> [Text passage]:
Tuesday, June 25, 2013

Thirty Years from City Slick

I swung the gate's two sides together, closing it. After wrapping the chain around both parts, I dropped a link through the slot.  There are two latching chains on a cattle gate, just for safety, so I repeated the action on the other side and turned to walk away.  

Then something stopped me.

"Nope.  That's not right," I thought.  I turned around, lifted the latch chains out of their slots, and unwrapped them.  When I redid the five-second job, I pulled each chain in the opposite direction from what I had done at first.  "Left chain goes counter-clockwise, right chain clockwise.  There.  That's right."



You can wrap either chain either direction.  Why does it matter?  Because you always want to leave the dangling chain end hanging outside the pen.  If you use a counter-clockwise wrap on the right chain, for example, you'll leave the chain's tail hanging inside the pen, where a curious cow with a curious tongue might, eventually and accidentally, work the chain link out of the slot.

The chances of cattle doing this, and especially doing it twice--once for each chain--are small.  But rounding up a loose pen of cattle could take a day or more, with lots of stressing and sweating and maybe even some cussing.  So my farmer friend taught me early on to leave the chains dangling on the outside of the pen.

I grew up in the middle of Houston and Dallas, concrete and shopping malls, where we didn't pen up cattle, drive tractors, bale hay or gather eggs.

But thirty years ago today, I married my best friend and drove off to Nebraska to start putting down roots--literally and figuratively.  Decades later, as I walked away from the now-properly-chained gate, it struck me that, over those thirty years, I have learned a truckload of tidbits and trivia about rural living.  Things like how to chain a cattle gate.

To celebrate these thirty years of marriage and country living, I've made an online journal that I'm calling "Thirty Years from City Slick." It covers thirty different bits of learning that I've acquired in the last three decades as I adapted to a new framework from which to view the world.

I'll be posting these thirty notes, one for each year I've been a farmer's wife, right here on this blog over the next few weeks and months.  Some of the thoughts are pretty small, like how to chain a gate.  Some are more significant.  And one of them was life-changing.

I hope you enjoy my discoveries.  Happy anniversary, John.


Monday, October 1, 2012

Do You Hear What I Hear?

The sky hinted at rain, although I couldn't tell for sure.  Dark in the west, but no dark spots on the concrete. It's been a very long time since the concrete was dark....


I opened the back door to listen.  You couldn't see it, but if you stood still and held your breath, you could just softly hear that beautiful sound.

Rain.

A symphony of tiny little drops, tickling the leaves high up in the backyard maples.

Do you hear what I hear?

It won't be enough to wipe out the summer drought.  It's probably not enough to stop harvest for a day, or even enough to knock the dust down.  It's too little, too late to help the corn yields or to flesh out this year's crop of hay.

But it's still a wonderful, gentle, quiet reminder:  We didn't make this earth and we still don't control its cycles and seasons, the patterns and principles that God set in motion -- for our benefit -- many, many years ago.

> [Rows]:
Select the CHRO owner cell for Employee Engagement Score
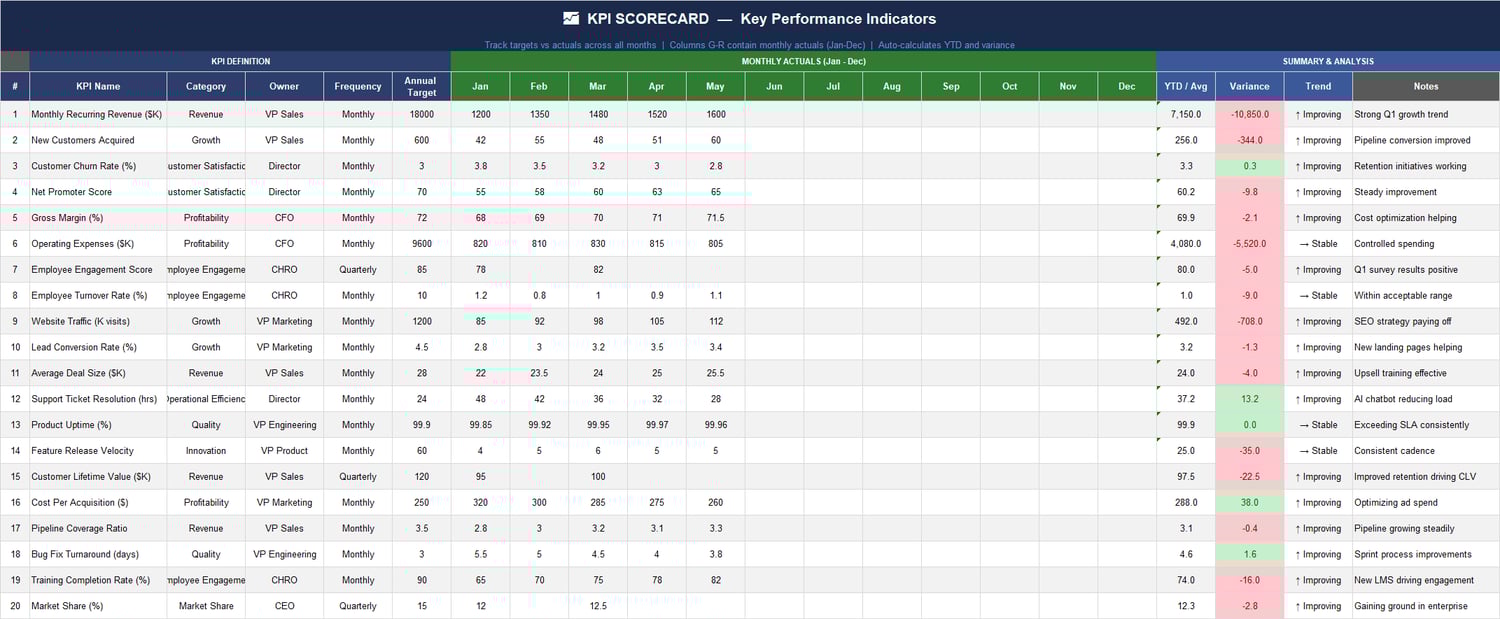Screen dimensions: 1500x619 coord(283,269)
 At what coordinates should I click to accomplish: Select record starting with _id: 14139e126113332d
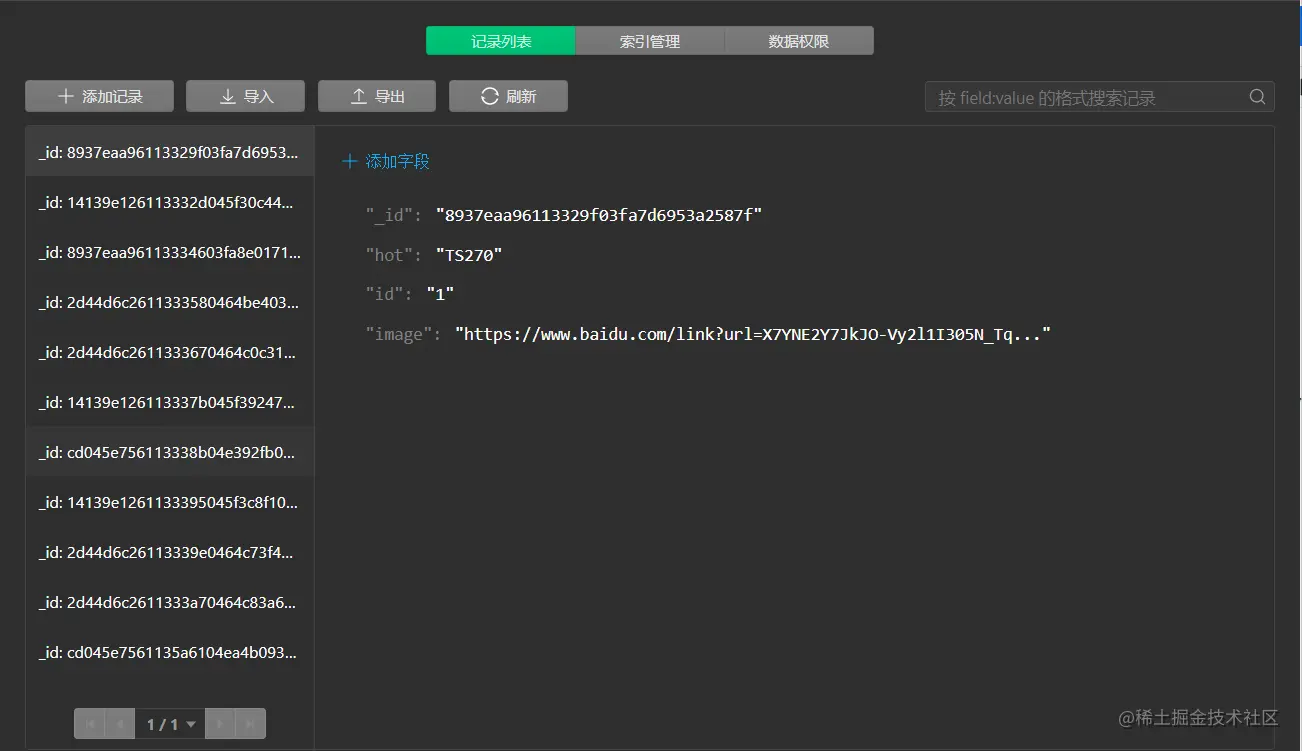click(x=170, y=202)
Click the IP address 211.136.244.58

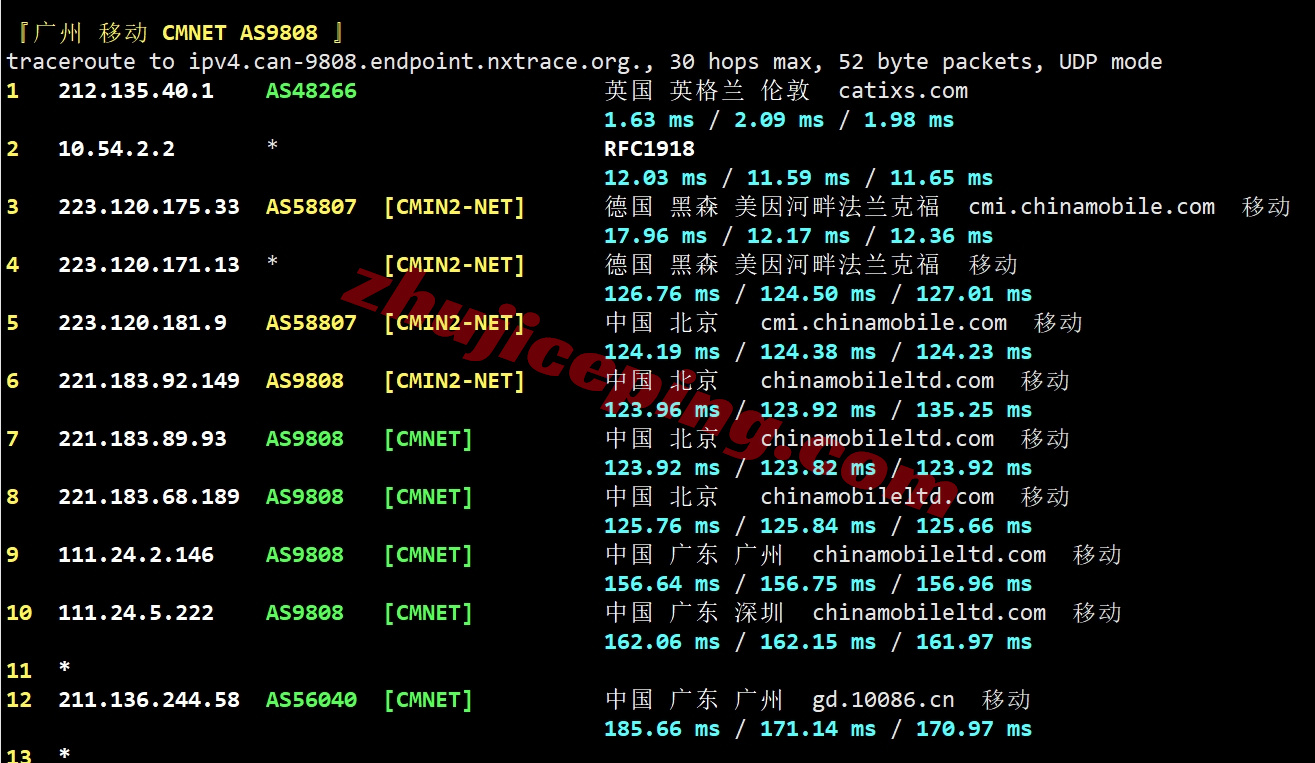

> [The tasks]:
**1.** From the blog post, extract the passage from "I'll be posting" to "concrete was dark....".
**2.** Rewrite all the records with "Select" replaced by "Choose", leaving everything else as it is. Omit the pictures.

> [Answers to the exercises]:
**1.**
I'll be posting these thirty notes, one for each year I've been a farmer's wife, right here on this blog over the next few weeks and months.  Some of the thoughts are pretty small, like how to chain a gate.  Some are more significant.  And one of them was life-changing.

I hope you enjoy my discoveries.  Happy anniversary, John.


Monday, October 1, 2012

Do You Hear What I Hear?

The sky hinted at rain, although I couldn't tell for sure.  Dark in the west, but no dark spots on the concrete. It's been a very long time since the concrete was dark....

**2.**
Choose the CHRO owner cell for Employee Engagement Score
Screen dimensions: 1500x619 coord(283,269)
 At what coordinates should I click to accomplish: Choose record starting with _id: 14139e126113332d
click(x=170, y=202)
Click the IP address 211.136.244.58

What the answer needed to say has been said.